This is technically possible, but I'm 99.9% sure that a list, dict, or similar data structure is what the asker would've wanted if he or she knew about them. It's like a question asking how to draw shapes to the console when the desired shapes were just letters and the real question should've been "how do I print?".
This does not even work. I am sick of people telling other people to do this when it doesn't even work. Modifying locals() like that doesn't actually affect a function's local variables.
Well, using globals() is recommended over locals() because locals() does not work inside functions in CPython. According to the API documentation, updates to locals() is never guaranteed to actually update the local symbol table and it is recommended that you don't modify it. See here: docs.python.org/2/library/functions.html#locals
This question is a classic XY problem. It's clear what the OP's problem is, the OP's attempted solution is horrible, and you insist on trying to provide ways to make the OP's attempted solution work without any mention of the best ways to solve the underlying problem.
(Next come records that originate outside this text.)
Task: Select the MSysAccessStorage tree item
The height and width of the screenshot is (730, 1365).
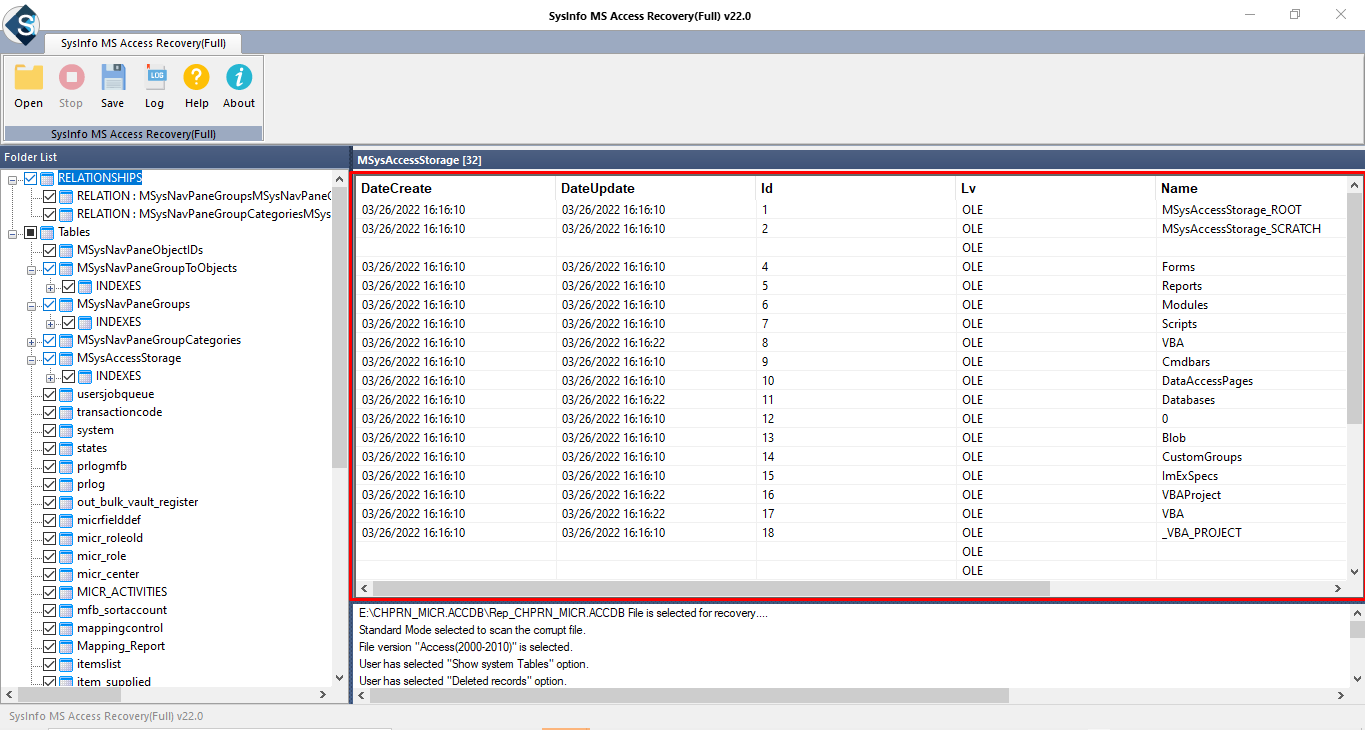Action: 129,358
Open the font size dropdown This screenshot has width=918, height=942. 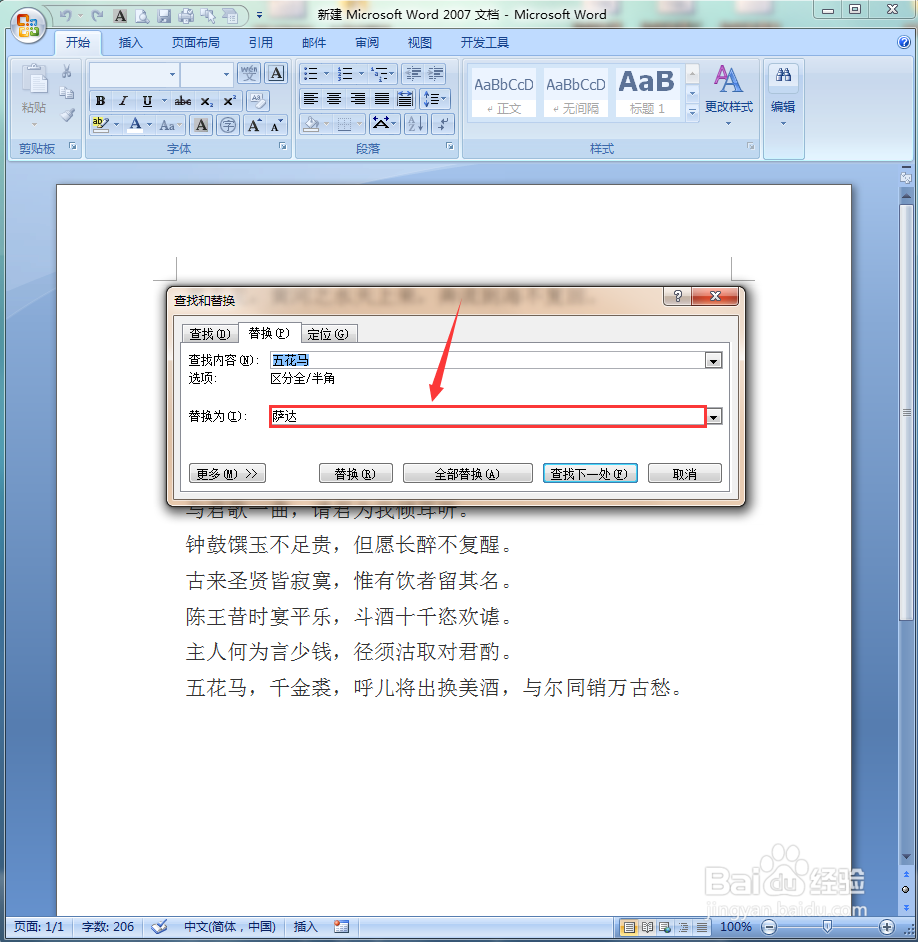(226, 74)
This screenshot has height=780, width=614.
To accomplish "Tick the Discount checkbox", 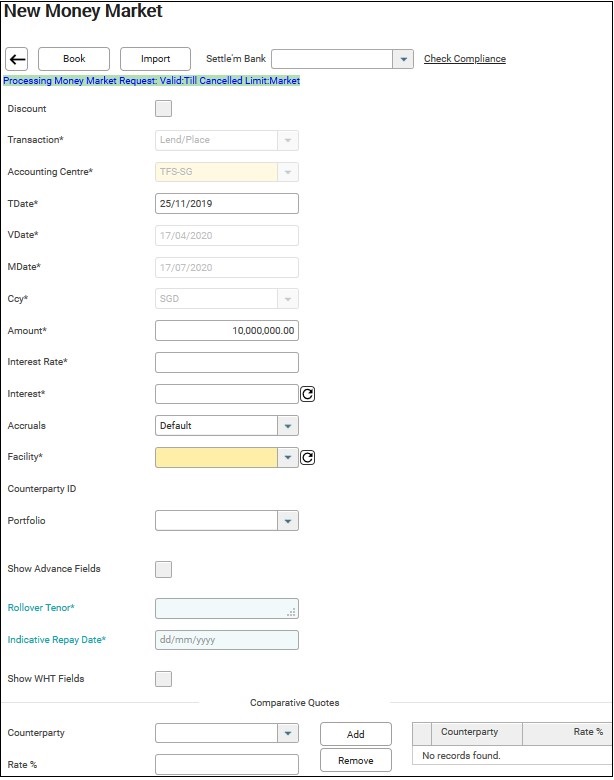I will (x=164, y=109).

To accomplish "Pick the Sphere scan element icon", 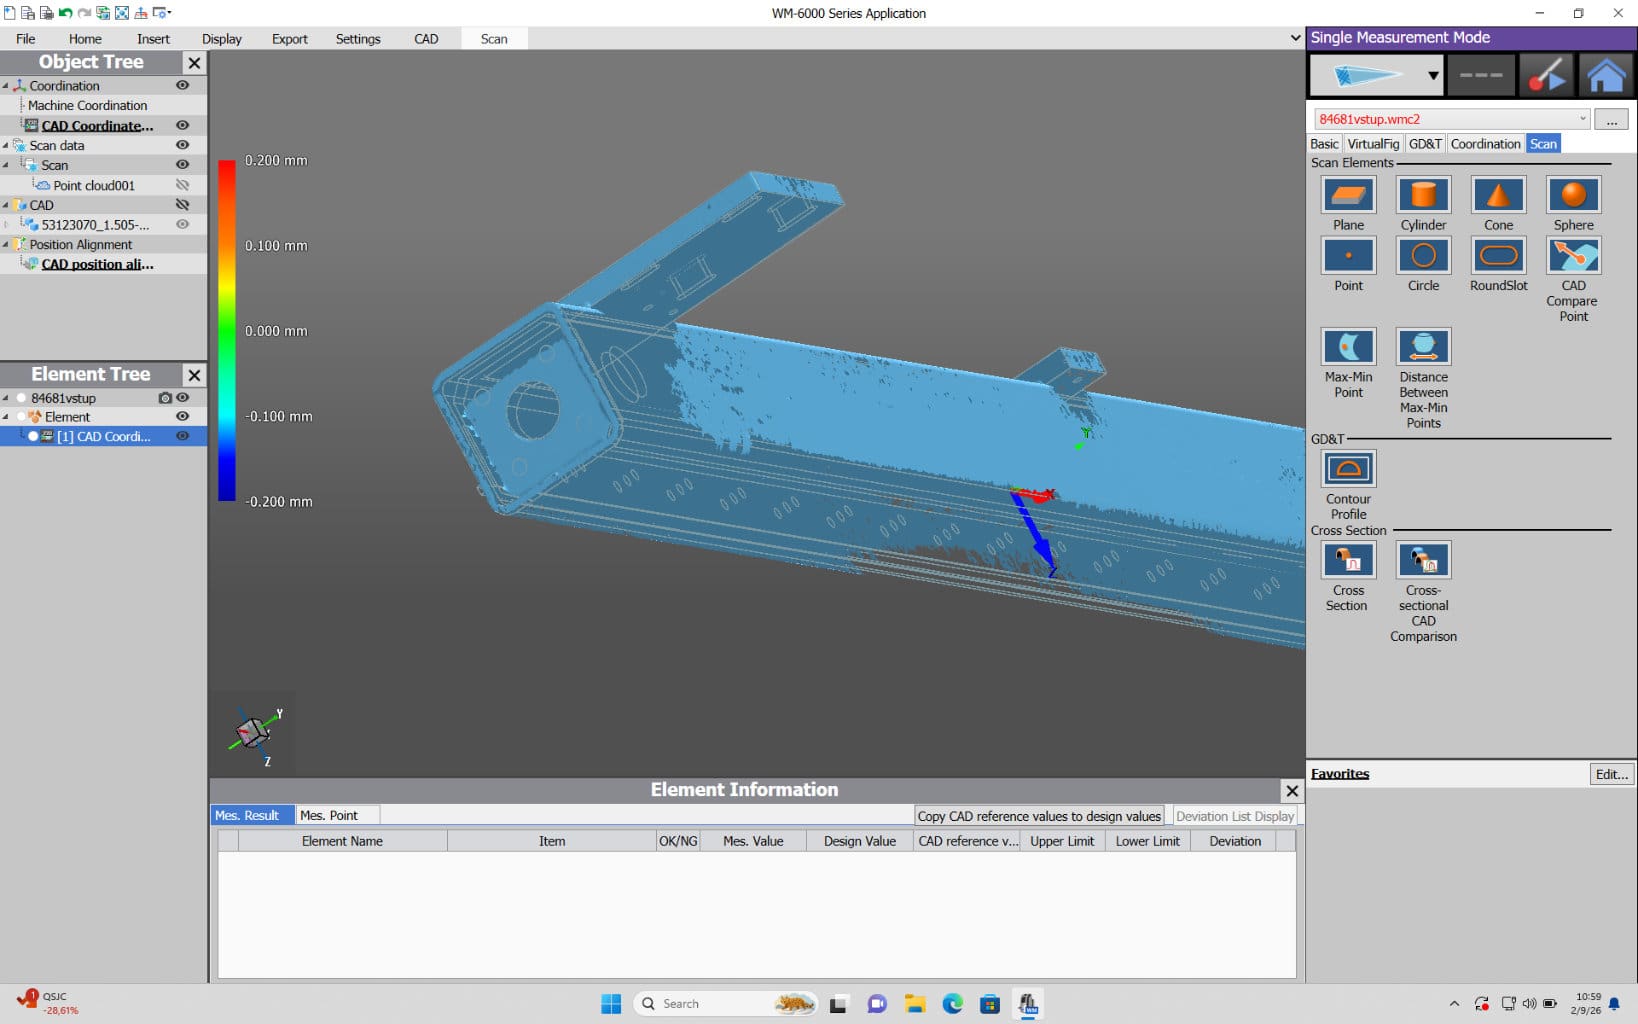I will click(1572, 196).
You're making global variables now. That's not a tremendous improvement. Do you want to give the OP the impression that whenever he needs to store N things, he needs N global variables? What happens when he needs a recursive function?
@electron1: The application you were thinking of is still better done with a list. for thing in l: thing.method(). You can even write it on one line if you really want. It would be much harder and more awkward to do that with 2000 named variables.